V-B NOMA fronthauling

The OMA strategy may waste the fronthaul resources for allocating distinct RBs for each EN. To this end, we propose a non-orthogonal message transmission scheme where all ENs share the same fronthaul resources. Provided that $M_{U}$ RBs are assigned for the uplink message transmission, EN $i$ obtains its messages $\mathbf{m}_{i0}$ from (1) by setting $M_{i0}=M_{U}$ , i.e., utilizing all uplink fronthaul RBs. Then, the uplink transmission strategy $u(\cdot)$ is obtained as the superposition of all the downlink messages since they are interfere with each other.
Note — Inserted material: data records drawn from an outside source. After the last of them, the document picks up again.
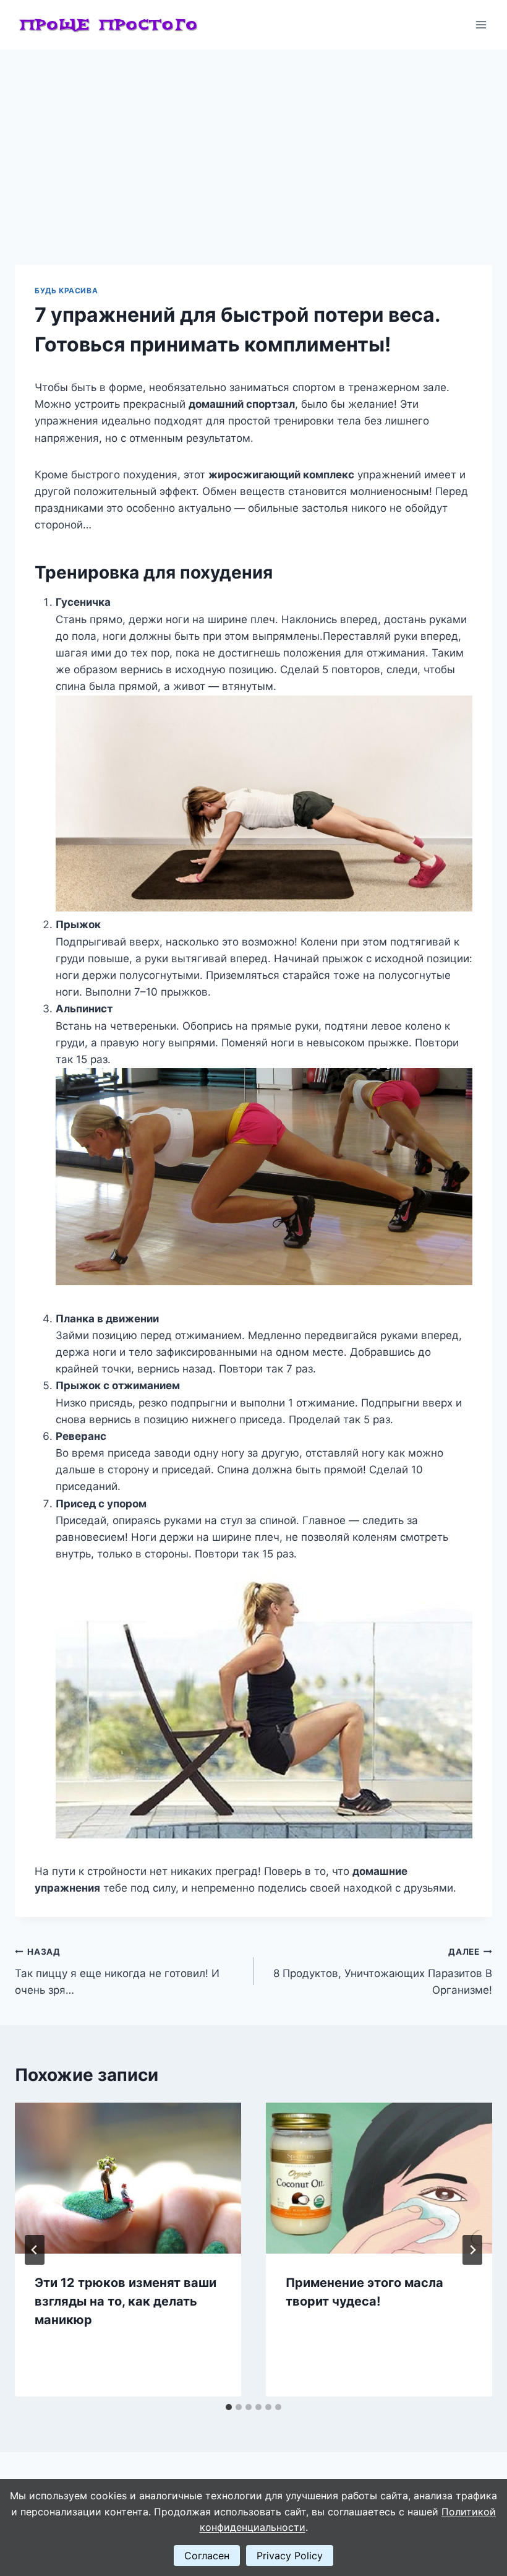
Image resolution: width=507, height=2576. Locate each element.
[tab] (229, 2407)
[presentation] (128, 2178)
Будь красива (66, 290)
Therefore, the cloud receives the superposed signal $\mathbf{y}_{0}^{\text{NOMA}}\in\mathbb{R}^{M_{U}}$ of length $M_{U}$ expressed as

\displaystyle\mathbf{y}_{0}^{\text{NOMA}}=\sum_{i=1}^{N}h_{i0}(\mathbf{m}_{i0}).

(17)

In the downlink, the cloud multicasts a common downlink message $\mathbf{m}_{0}\in\mathbb{R}^{M_{D}}$ of length $M_{D}$ to all the ENs by leveraging all the available $M_{D}$ downlink fronthaul RBs. Then, the downlink signaling in (2) is simply fixed as $\mathbf{d}_{i}=\mathbf{m}_{0}$ , $\forall i$ , such that the cloud directly transmits the output of the cloud computation in (18). We thus modify (3) for the NOMA scheme as

\displaystyle\mathbf{m}_{0}=\mathcal{M}_{0}(\mathbf{y}_{0}^{\text{NOMA}}).

(18)

Accordingly, the received signal $\mathbf{y}_{i}^{\text{NOMA}}\in\mathbb{R}^{M_{D}}$ of length $M_{D}$ at EN $i$ can be rewritten by

\displaystyle\mathbf{y}_{i}^{\text{NOMA}}=h_{0i}(\mathbf{m}_{0}).

(19)

V-C Discussions

We discuss the effectiveness of the OMA and NOMA schemes for the perfect fronthaul link case, i.e., $h_{i0}(\cdot)$ and $h_{0i}(\cdot)$ are given by the identity functions. The received signals of the OMA and NOMA systems are respectively recast to

	$\displaystyle\mathbf{y}_{0}^{\text{OMA}}=\bigoplus_{i=1}^{N}\mathbf{m}_{i0},\ \mathbf{y}_{i}^{\text{OMA}}=\mathbf{m}_{0i},$		(20)
	$\displaystyle\mathbf{y}_{0}^{\text{NOMA}}=\sum_{i=1}^{N}\mathbf{m}_{i0},\ \mathbf{y}_{i}^{\text{NOMA}}=\mathbf{m}_{0},$		(21)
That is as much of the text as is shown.